= Requirement =
Answer these questions from the post on assisted suicide and the law:
1. Which act is cited as having proved almost impossible to apply in practice?
2. In what year did the writer's mother die?
3. What did the family sell to pay for her care?

Thursday 11 December 2008

Assisted Suicide and the Law

Statutes are crude, basic means of laying out the ground and protecting people’s basic rights. The ways they are interpreted and applied is where the action is. Remember the dangerous dogs act? It was going to stop dogs killing children, a laudable plan, but proved almost impossible to apply in practice. The devil is in the detail. Hard cases make bad laws, and one person's sensible relief is another's death warrant.

To know that in principle the law, whilst not criminalising suicide, protects life pretty absolutely, is surely no bad thing. As long as it is applied with compassion, it is surely better to know you will have to justify, formally and case-by-case, taking a life, rather than saving it. Death is the exception not the norm.

My mother suffered from dementia, which came with extended episodes of depression, over four very difficult years before her death in 1994. We did what I imagine any family would do — sold her house, and used the money to pay for the very best care for her; which towards the end was pretty total. Yet there were, even late on, some moments of comparative lucidity and even flashes of joy. Although in her depression she sometimes asked insistently to be put down, it helped and protected everyone to know that this was not really an option. Her condition was sometimes extremely challenging for her, her carers, and the family, along with me and my power of attorney. To add to the mix a legal right to assisted suicide would have made it a complete and utter bloody nightmare. And imagine what legislation must also cover, circumstances where there was less goodwill in the family, with several hundred thousand pounds riding on a decision to terminate a.s.a.p. More tea, Dr Shipman?

= Data excerpt =

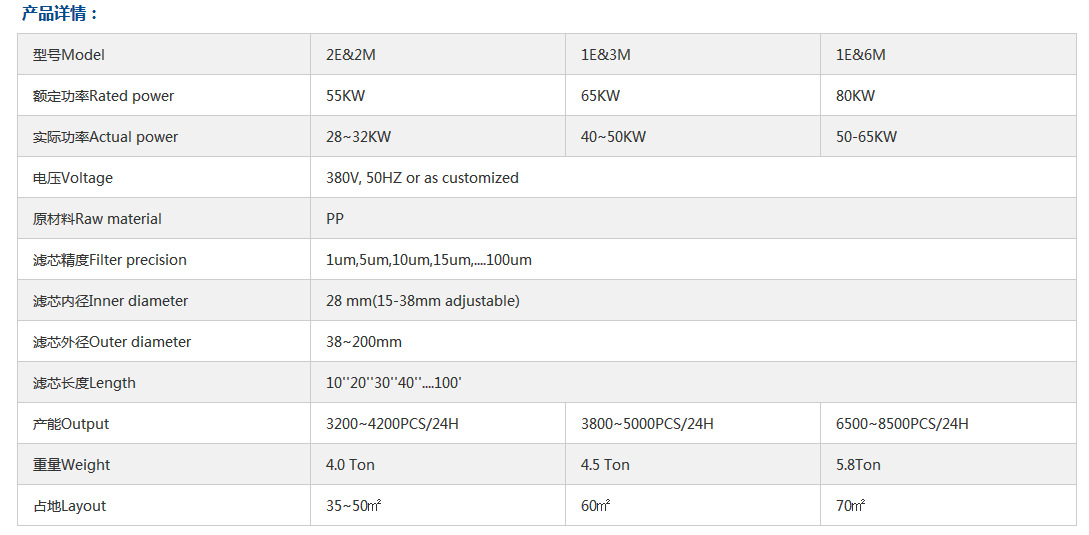Image resolution: width=1089 pixels, height=535 pixels.
Task: Click the 40~50KW actual power cell
Action: [692, 136]
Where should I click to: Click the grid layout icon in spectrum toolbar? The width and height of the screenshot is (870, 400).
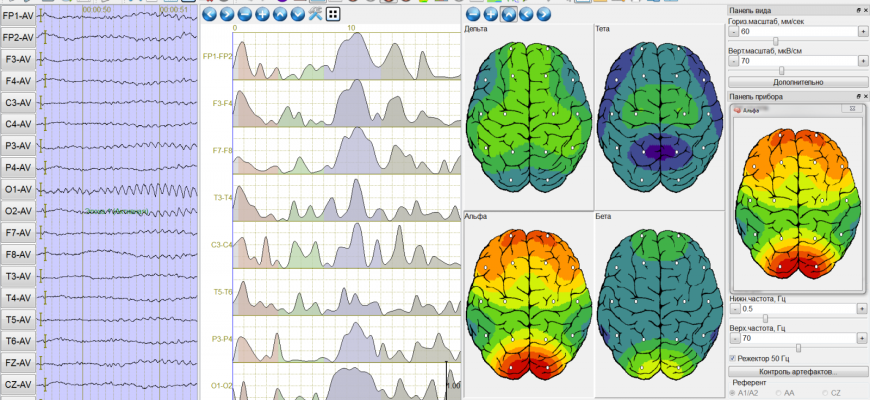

= Result below =
1. The dangerous dogs act.
2. 1994.
3. Her house.